Start of MATERIAL
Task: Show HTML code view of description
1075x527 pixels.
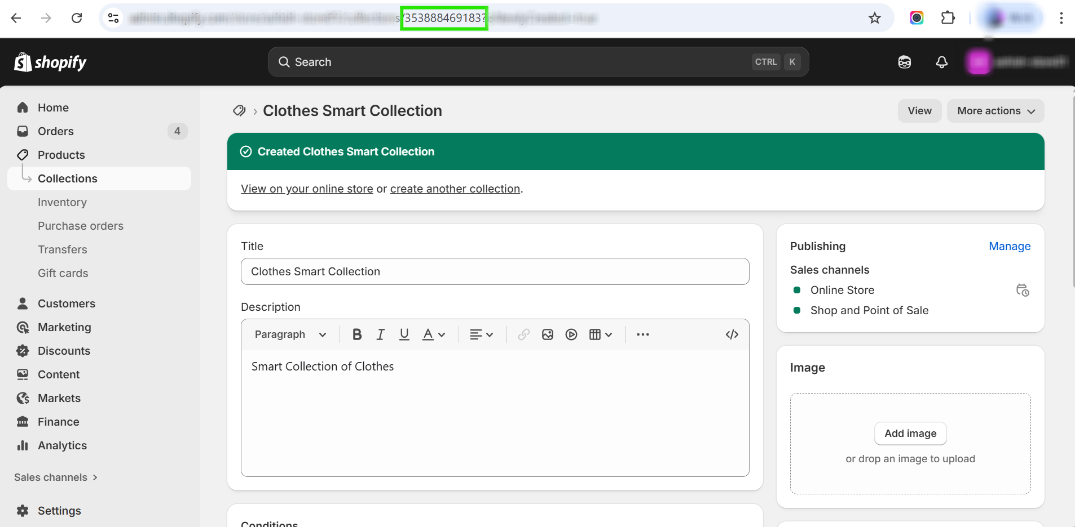Action: click(x=732, y=335)
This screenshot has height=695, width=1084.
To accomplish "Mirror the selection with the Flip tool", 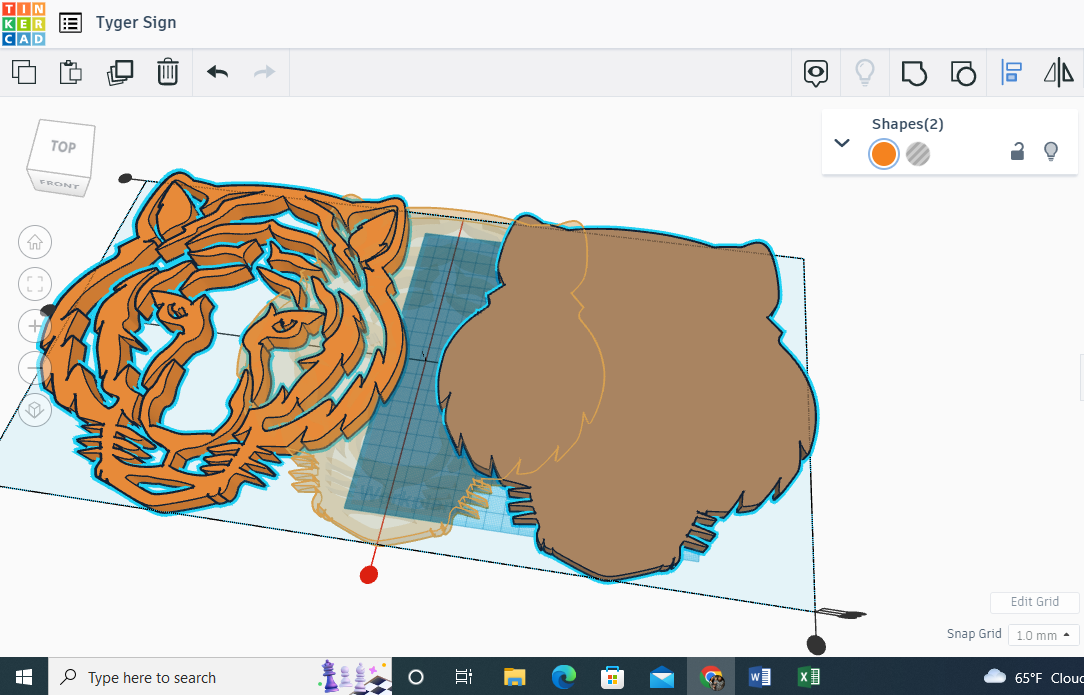I will (x=1059, y=72).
End of MATERIAL
Pull out each line of the data above that contains the word "description". Letter case matters.

• [CORRECT OUTPUT]
Task: Show HTML code view of description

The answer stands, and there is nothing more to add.